Gotta get offline. Bugger. Next worker starts soon and will crack if I am on the computer am already half an hour over the alloted times. oops

*Hugs to everyone who wants/needs them and waves to those who don't*

MammaMia 14-05-2010 03:16 PM

*hugs Mark & Nicole*

Louise 14-05-2010 03:16 PM

*leaves hugs*

MammaMia 14-05-2010 03:23 PM

\*hugs Louise*

Doikers 14-05-2010 05:23 PM

*Gos around collecting his hugs*
*Leaves extra hugs out*

Doikers 14-05-2010 05:40 PM

I spots Louise and Crimson , How are you guys hanging on?

PoisonedApple 14-05-2010 05:57 PM

I read all 4 pages since last night but not much of it stuck with me... sorry guys.
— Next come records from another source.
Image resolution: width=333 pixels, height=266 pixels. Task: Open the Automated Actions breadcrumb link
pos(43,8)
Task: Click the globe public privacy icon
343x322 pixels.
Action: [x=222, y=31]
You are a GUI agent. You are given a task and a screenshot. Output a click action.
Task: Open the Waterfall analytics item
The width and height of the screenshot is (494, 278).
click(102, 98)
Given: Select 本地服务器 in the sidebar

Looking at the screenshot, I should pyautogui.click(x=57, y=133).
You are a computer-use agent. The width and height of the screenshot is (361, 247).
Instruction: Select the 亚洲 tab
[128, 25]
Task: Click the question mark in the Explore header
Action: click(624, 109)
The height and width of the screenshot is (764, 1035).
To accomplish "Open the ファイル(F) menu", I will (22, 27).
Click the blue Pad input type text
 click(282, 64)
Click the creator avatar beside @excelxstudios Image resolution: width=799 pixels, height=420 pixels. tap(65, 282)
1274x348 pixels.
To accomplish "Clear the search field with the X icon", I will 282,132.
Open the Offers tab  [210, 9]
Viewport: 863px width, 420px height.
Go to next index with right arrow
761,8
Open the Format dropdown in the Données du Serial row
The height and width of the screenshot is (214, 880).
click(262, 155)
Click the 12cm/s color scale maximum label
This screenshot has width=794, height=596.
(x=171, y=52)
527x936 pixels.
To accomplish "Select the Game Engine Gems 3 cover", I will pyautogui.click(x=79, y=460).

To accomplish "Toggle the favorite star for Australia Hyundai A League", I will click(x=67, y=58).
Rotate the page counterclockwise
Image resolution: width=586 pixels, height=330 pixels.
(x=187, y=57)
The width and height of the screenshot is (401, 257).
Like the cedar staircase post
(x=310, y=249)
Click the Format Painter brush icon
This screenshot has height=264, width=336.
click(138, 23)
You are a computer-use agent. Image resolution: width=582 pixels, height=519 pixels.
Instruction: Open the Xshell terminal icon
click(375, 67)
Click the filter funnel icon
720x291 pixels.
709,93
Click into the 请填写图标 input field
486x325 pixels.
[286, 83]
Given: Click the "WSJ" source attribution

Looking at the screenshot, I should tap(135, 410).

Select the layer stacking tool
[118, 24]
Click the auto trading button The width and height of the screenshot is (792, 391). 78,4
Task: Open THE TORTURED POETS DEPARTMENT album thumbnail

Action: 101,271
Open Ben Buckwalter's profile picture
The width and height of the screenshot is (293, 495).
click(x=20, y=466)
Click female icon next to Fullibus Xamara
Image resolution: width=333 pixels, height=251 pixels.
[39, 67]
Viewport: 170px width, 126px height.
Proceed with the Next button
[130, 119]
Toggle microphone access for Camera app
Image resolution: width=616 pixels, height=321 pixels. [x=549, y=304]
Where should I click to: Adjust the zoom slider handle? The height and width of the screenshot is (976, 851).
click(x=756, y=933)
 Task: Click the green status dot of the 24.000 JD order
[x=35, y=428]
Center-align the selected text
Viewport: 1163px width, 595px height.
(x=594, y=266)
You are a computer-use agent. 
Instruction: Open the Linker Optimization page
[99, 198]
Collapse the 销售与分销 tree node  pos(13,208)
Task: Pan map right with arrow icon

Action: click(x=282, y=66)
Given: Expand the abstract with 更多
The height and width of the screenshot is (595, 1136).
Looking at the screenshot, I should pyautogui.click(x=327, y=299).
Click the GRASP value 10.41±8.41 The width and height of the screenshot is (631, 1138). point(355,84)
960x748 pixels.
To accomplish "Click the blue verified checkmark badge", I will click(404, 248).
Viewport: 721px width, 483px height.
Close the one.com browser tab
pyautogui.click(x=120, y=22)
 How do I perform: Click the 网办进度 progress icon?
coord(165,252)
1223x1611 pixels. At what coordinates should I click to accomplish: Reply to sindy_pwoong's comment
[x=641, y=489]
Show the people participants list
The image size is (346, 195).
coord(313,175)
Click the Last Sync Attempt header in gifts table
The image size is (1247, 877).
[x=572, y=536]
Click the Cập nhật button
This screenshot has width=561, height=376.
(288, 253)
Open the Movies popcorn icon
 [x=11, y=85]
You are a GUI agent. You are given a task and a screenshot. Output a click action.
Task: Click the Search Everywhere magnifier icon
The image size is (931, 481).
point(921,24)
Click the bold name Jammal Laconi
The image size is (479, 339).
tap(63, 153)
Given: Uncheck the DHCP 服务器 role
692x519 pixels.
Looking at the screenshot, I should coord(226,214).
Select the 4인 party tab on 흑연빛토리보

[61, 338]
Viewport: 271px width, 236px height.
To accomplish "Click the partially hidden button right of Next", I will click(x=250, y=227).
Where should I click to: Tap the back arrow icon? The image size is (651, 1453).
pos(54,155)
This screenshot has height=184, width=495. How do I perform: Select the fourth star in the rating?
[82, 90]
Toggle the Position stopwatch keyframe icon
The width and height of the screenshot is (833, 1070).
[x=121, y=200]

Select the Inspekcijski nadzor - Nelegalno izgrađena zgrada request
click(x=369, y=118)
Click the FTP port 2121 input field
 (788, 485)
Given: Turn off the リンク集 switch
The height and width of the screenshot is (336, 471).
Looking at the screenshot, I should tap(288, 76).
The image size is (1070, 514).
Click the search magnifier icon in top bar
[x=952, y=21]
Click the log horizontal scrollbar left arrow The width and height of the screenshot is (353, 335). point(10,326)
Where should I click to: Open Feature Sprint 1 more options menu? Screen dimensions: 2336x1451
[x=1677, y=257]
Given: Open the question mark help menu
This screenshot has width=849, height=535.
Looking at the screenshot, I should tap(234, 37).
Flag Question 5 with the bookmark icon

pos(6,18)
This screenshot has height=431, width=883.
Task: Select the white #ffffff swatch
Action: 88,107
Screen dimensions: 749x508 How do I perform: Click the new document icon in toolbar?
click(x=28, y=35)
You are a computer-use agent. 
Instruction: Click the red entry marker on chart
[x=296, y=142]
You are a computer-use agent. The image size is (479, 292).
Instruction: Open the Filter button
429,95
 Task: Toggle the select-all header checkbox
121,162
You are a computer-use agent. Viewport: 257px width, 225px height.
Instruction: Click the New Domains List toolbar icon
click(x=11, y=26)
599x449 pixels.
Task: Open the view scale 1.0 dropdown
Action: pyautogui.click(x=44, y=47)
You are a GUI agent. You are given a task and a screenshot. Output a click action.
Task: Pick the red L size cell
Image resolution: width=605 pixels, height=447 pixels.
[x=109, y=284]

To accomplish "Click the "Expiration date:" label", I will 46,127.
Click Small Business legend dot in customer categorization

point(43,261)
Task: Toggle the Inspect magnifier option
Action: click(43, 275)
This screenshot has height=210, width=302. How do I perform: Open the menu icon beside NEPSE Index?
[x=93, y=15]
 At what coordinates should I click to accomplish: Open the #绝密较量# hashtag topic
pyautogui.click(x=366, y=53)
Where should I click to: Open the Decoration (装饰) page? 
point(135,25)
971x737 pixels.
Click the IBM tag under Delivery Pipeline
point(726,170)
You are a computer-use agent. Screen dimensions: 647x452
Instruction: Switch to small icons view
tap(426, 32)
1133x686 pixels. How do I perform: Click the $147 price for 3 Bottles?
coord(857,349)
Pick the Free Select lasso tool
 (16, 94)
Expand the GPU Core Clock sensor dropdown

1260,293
april- i have a few toons on a few realms but the only realm i can recall off the top of my mind is runetotem... i'll let you know if i have any on a server ur on later on today.
and does that indoor workout of yours involve having much room to move? i'm trying to find something i can do in a small space due to the housing/space issue. *crosses fingers jumping about "i can wait till i can get a regular gym membership, then it won't matter about room in the house"*

mark- so far so good. gotta run down stairs to cover the front desk... i'll be back...

PoisonedApple 14-05-2010 07:04 PM

*pokes head in*
hmmm no one around anymore huh?

frenchhorn 14-05-2010 07:18 PM

Hi Crimson how are you?

PoisonedApple 14-05-2010 07:27 PM

I'm doing ok. Holding up. Trying to get a lot of work done (so I can leave early) but that's not going as well as hoped since I'm not focusing and retaining as well as I should. *shrugs* Other than that I'm doing pretty good. D decided to take us both (and only the 2 of us for once) out to a movie -Ironman 2- and we might stop by Crush before that (Crush is like a cafe but with wine and appetizers instead of coffee and cakes... he promised we'd go when we could afford it when it opened last fall). And hopefully I can get gym shoes and a membership soon. The gym seems to help me quite a bit. I dunno if it's that I can work off the stress or because it gets me out of the house or if its just the endorphins but whatever it is seems to work to get me half way stable on the days I feel like crap.

How are you doing today? And you'll post pics of the new haircut right?